- **STATED PROBLEM 1**
In the essay about spontaneity in mothering, how old was the girl in the intense mother-daughter relationship?
- **STATED PROBLEM 2**
Pick up the essay about spontaneity in mothering after its final sentence and write its next few paragraphs.

- **SOURCE EXCERPT**
────────────────────
As a mother, I longed to be as “perfect” as I could be. But I learned that being spontaneous often worked better than over-trying to be the best. I found if I could trust my personal temperament I might unexpectedly salvage a tense situation. Sometimes it’s a spontaneous action or idea that a mother finds herself in the midst of that reconnects her with her distraught child. Here are two examples.

I’ve been a psychoanalyst for three decades and have encountered a myriad of parent and child struggles that I’ve taken a great deal of time in understanding and resolving. Years ago, I was faced with a particularly intense mother-daughter relationship filled with animosity. The little girl was nine-years-old. Outside the home, she was congenial and well-liked. But at home, this mother-daughter duo seemed to push each others buttons endlessly resulting in excessive screaming on both their parts over sometimes very small disputes. Arguments over which boots to wear, putting a napkin on one’s lap, how to print certain letters, and saying thank-you promptly were just a few of the endless arguments that turned into pandemonium. Getting to the root of their acrimony would take time, but their fast, bitter overreactions needed to be tempered quickly for that to occur.

One afternoon my spontaneous maternal self fortunately took over in my work. The young girl I’ll call Laura was regaling me rather calmly about how she felt her mother wanted her to be “perfect.” Laura and I often drew when we talked because it seemed to help her to speak openly while she was busy creating with her hands. When Laura told me how she felt criticized by her mother that afternoon, she described how her mood shifted rapidly from “zero to one hundred.” She found herself throwing things wildly and screaming at her mother which rapidly escalated to her mother’s torrent of angry words in return.

Laura was remarkably quite composed, however, as she was telling me all this. She suggested a game where we close our eyes and draw each other. After we looked at each others pictures, she was struck by how I was able to create a pretty good likeness of her with my eyes closed. I explained that I didn’t draw immediately, but with my eyes closed, I suddenly saw an image of a dark face bordered by light hair surrounding her face and I just drew what I saw in my mind. I explained this was called an after-image. She actually had fair skin and dark hair that was reversed in the image in my mind.

I then spontaneously had Laura stare at a large red, soft, block for nearly a minute and then close her eyes and tell me what she saw. To her surprise, she saw a red line. She was enchanted. I then had her stare at a large green block, eyes closed again, and she discovered she saw red. I explained that these after-images occurred because red and green were complementary colors. We were having fun and felt very connected to each other.
────────────────────
- **GIVEN MATERIAL**
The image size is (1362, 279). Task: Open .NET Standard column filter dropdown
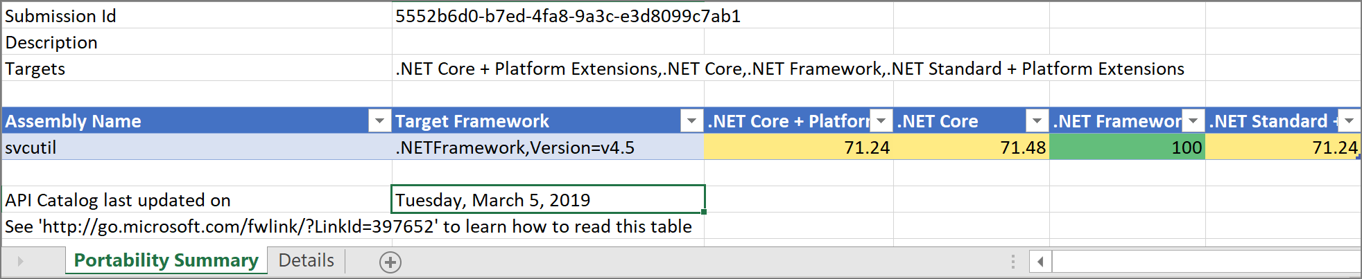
────────────────────
- **REPLY 1**
She was nine years old.

- **REPLY 2**
I pointed out that this amazing discovery only happened because she permitted herself to “delay” before responding. She had to “wait” and see what would happen. I pointed out further that this ability to delay and wait was what I wanted her to do when her mother criticized her. If she could think of the red and green blocks when her mother spoke harshly out of turn, she might be able to delay her response. Instead of throwing things and screaming, if she waited a bit, she could use words to tell her mother her feelings were hurt. I said this would be hard at first, but to try to remember what happened with the blocks.

Laura fully understood what I was getting at in a way that I don’t think I could have accomplished if I had just tried to explain how to slow down her reactions. It was entirely spontaneous on my part to use my knowledge about art to help her. The next time we met, she had remembered our plan, and had shared with her mother how criticized she often felt which made her feel like she was a “bad” child. It would take time for her mother to learn to listen to these heartfelt words, but the process had begun.

Here’s another example that a mother shared with me. Her seven-year-old boy gets off the school bus with a scowl on his face. His mother is surprised because he likes school and usually runs to greet her. When she asks what’s wrong, he just throws his back pack on the floor and huddles in a corner. The mother spontaneously says gaily, “I bet you can’t catch me!” Todd jumps up in surprise and chases his mother all around the house until they fall into a heap laughing. His mother had refocused the tense moment spontaneously, so that it lifted Todd’s mood and allowed him to later tell her that no one came to sit with him on the bus as usual and he felt left out and disliked.

The reason the chasing game worked so successfully was not only because it shifted Todd’s focus but because it was also a game he and his mother played as a toddler over and over again. It was an old loving way they used to connect that was revived. This reconnection shifted Todd’s mood into one where he felt like confiding in his trusted mother.

In both instances, the spontaneous reactions to Laura and Todd refocused the tension of the distressed moment into one where something novel took place. Novelty leads to learning. From infancy, humans are drawn to novel experiences. Spontaneous reactions often lead to such novel experiences that shift moods and realign thinking patterns.

The whole idea is that a mother can’t be prepared to be spontaneous; it comes from some compassionate talent at mothering from deep within oneself. It takes an attitude of trusting in a side of one’s mothering self that comes from love, compassion, and an inner connection with one’s child. This is all about PARENTAL INTELLIGENCE!